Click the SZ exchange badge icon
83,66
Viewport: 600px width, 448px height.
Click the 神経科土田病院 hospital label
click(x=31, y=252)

==========

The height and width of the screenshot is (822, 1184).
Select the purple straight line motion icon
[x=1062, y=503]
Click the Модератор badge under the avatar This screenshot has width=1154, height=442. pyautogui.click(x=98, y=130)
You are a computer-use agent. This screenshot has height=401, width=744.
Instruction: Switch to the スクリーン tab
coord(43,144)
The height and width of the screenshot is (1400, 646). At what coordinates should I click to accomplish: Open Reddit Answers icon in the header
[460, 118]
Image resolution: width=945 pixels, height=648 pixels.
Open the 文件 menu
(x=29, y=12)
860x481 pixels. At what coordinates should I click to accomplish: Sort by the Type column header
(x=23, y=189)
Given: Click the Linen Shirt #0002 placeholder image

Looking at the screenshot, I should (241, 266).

==========

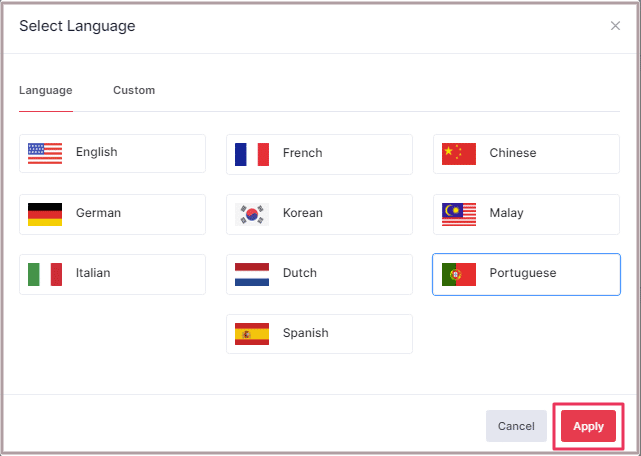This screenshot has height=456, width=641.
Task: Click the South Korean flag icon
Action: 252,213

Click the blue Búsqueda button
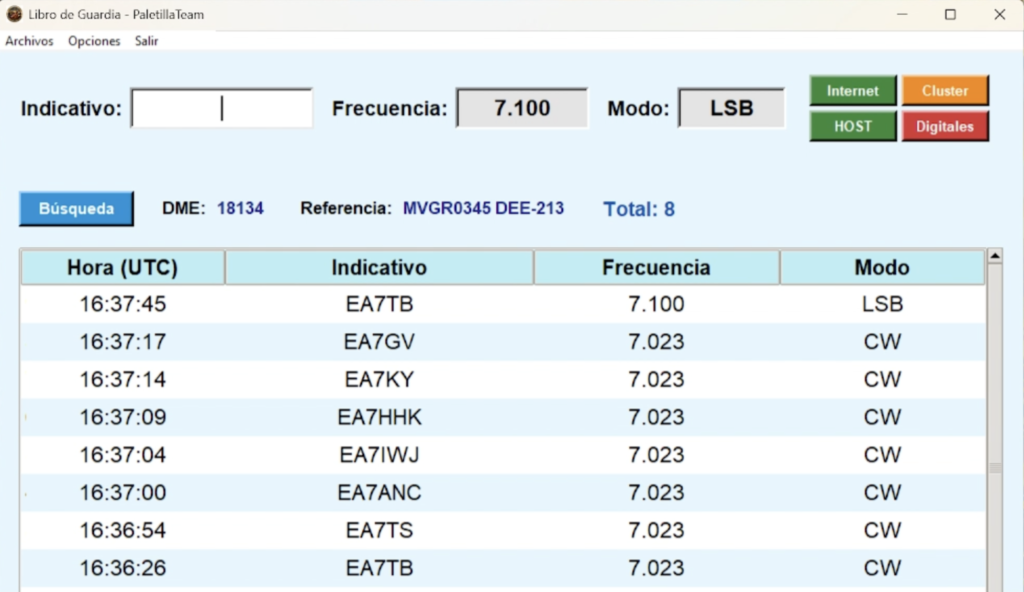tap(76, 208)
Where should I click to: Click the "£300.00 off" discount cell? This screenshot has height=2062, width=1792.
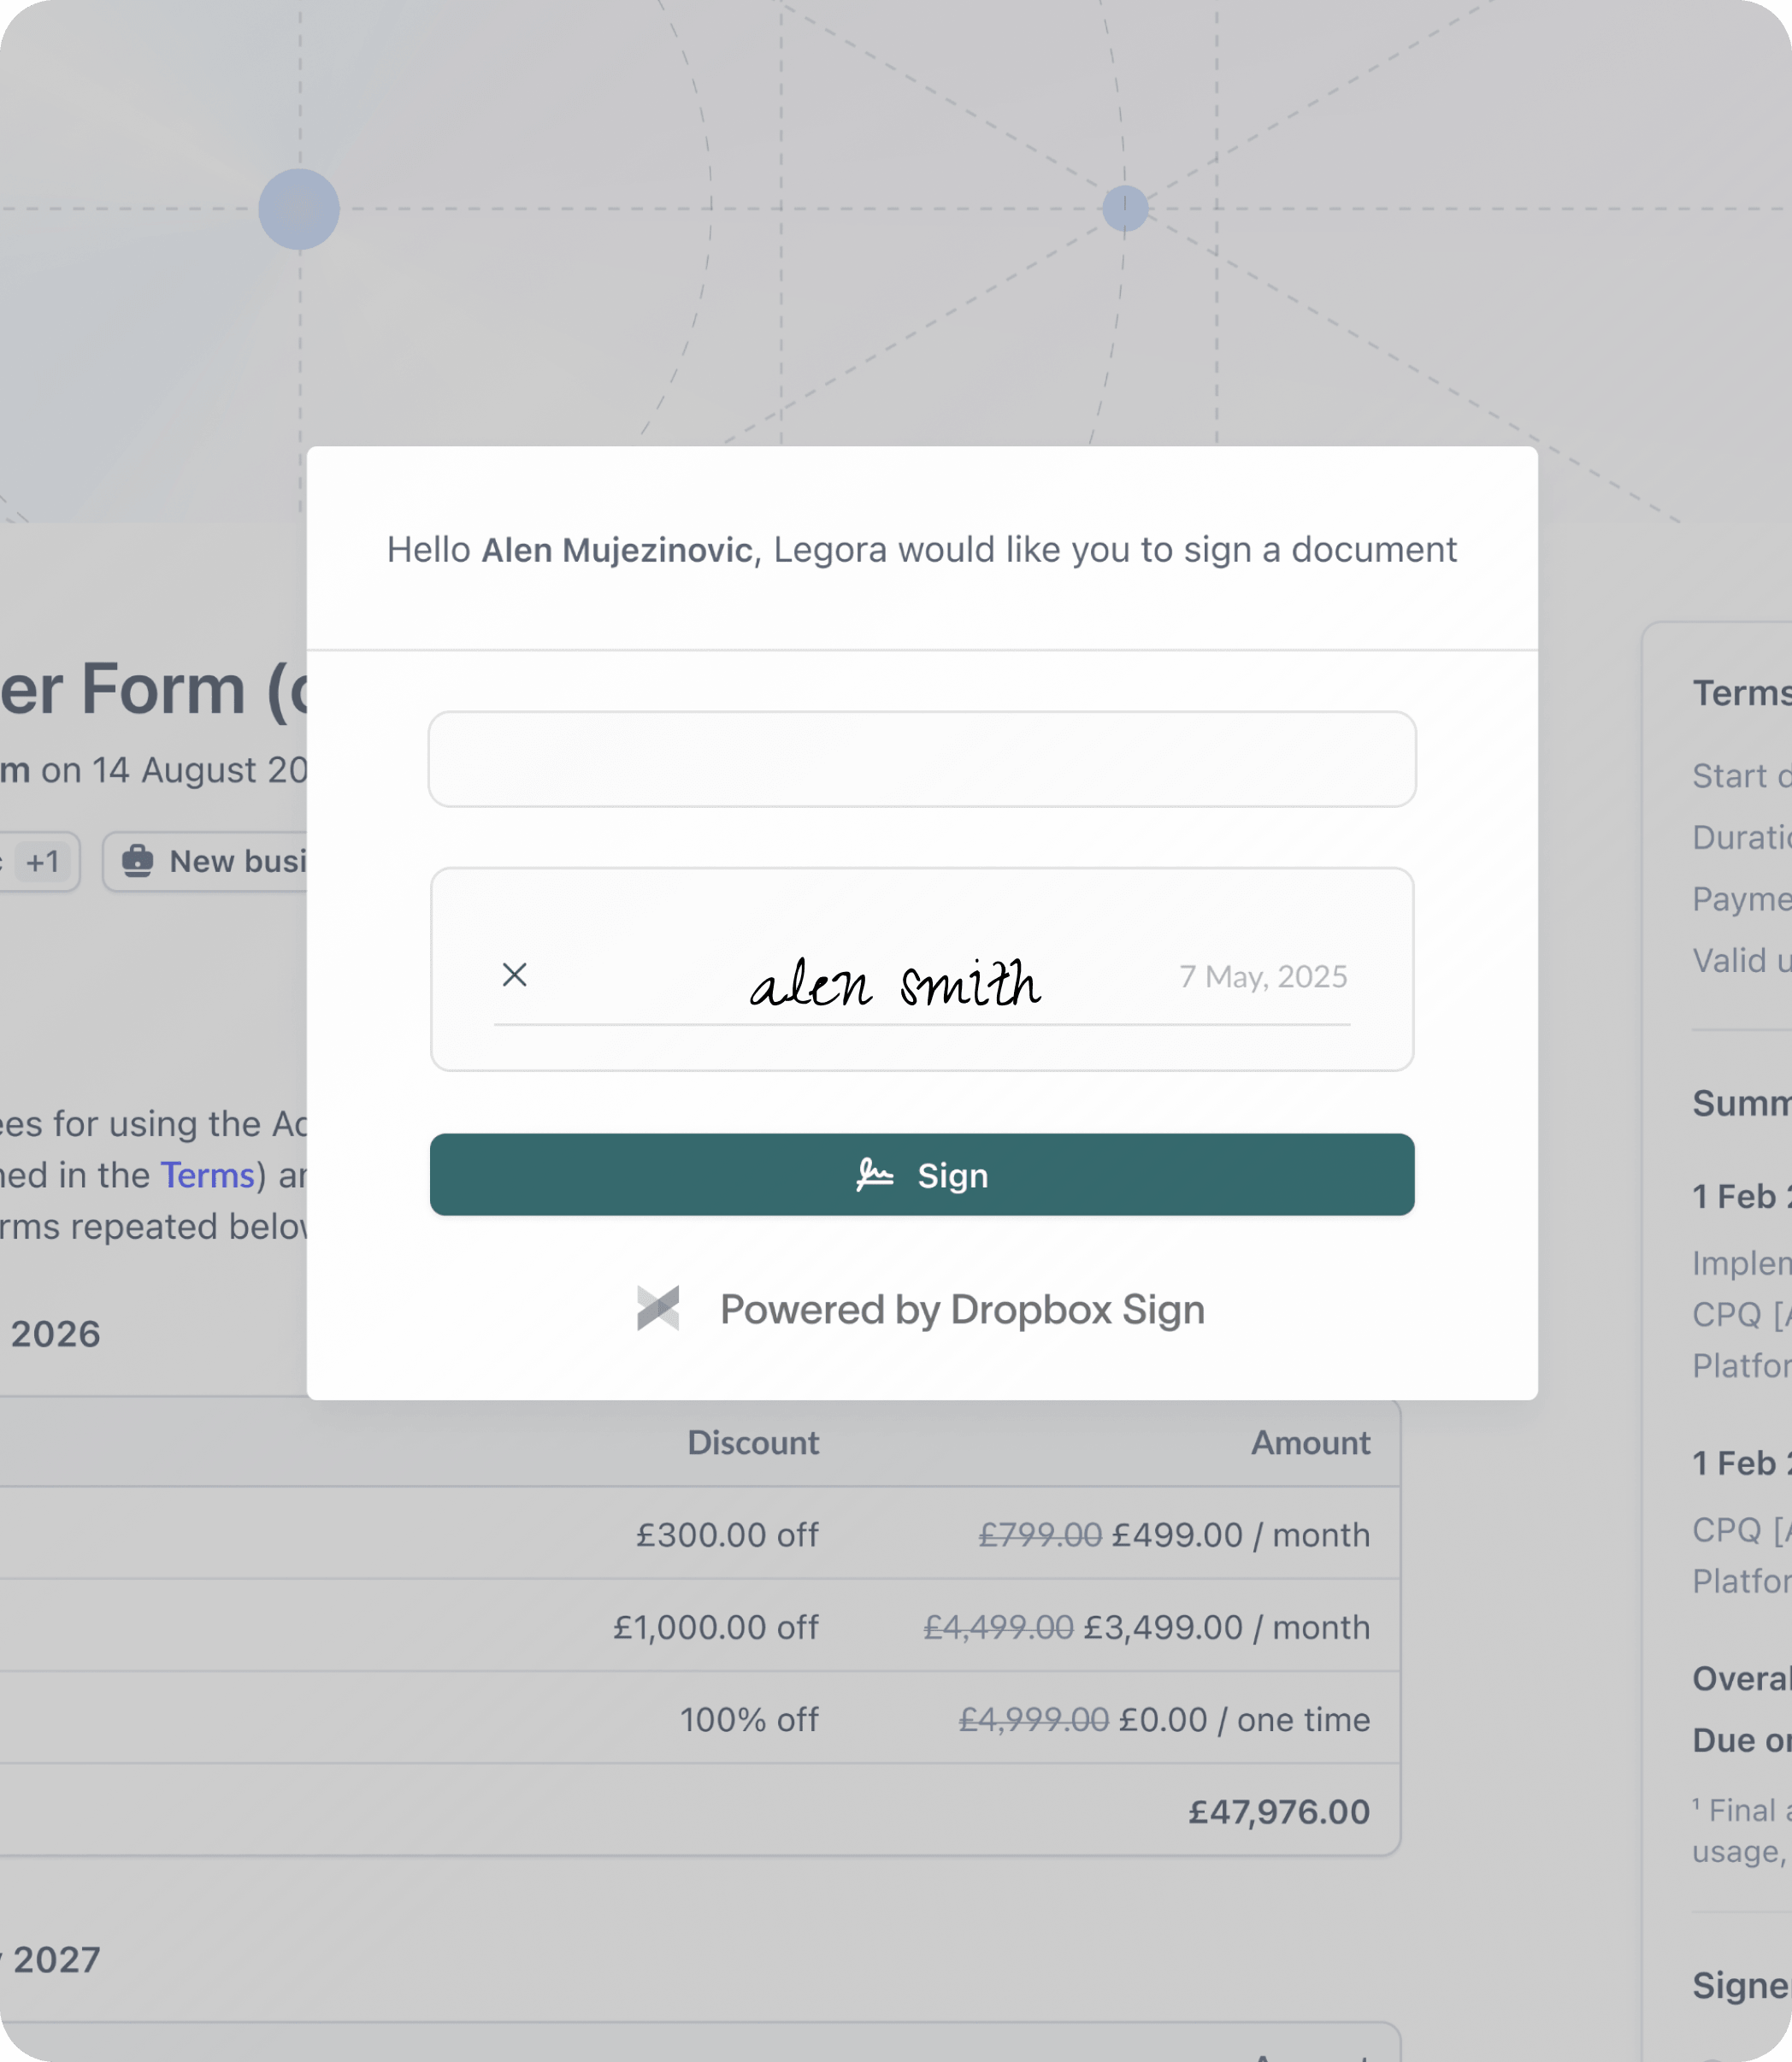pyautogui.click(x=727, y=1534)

==========

• _TRY IT_
All lines in the listing above between the line with "Select the purple straight line motion icon" and the line with "Image resolution: width=945", inclusive, should be set down exactly, and no line outside that range.

• _EXERCISE RESPONSE_
Select the purple straight line motion icon
[x=1062, y=503]
Click the Модератор badge under the avatar This screenshot has width=1154, height=442. pyautogui.click(x=98, y=130)
You are a computer-use agent. This screenshot has height=401, width=744.
Instruction: Switch to the スクリーン tab
coord(43,144)
The height and width of the screenshot is (1400, 646). At what coordinates should I click to accomplish: Open Reddit Answers icon in the header
[460, 118]
Image resolution: width=945 pixels, height=648 pixels.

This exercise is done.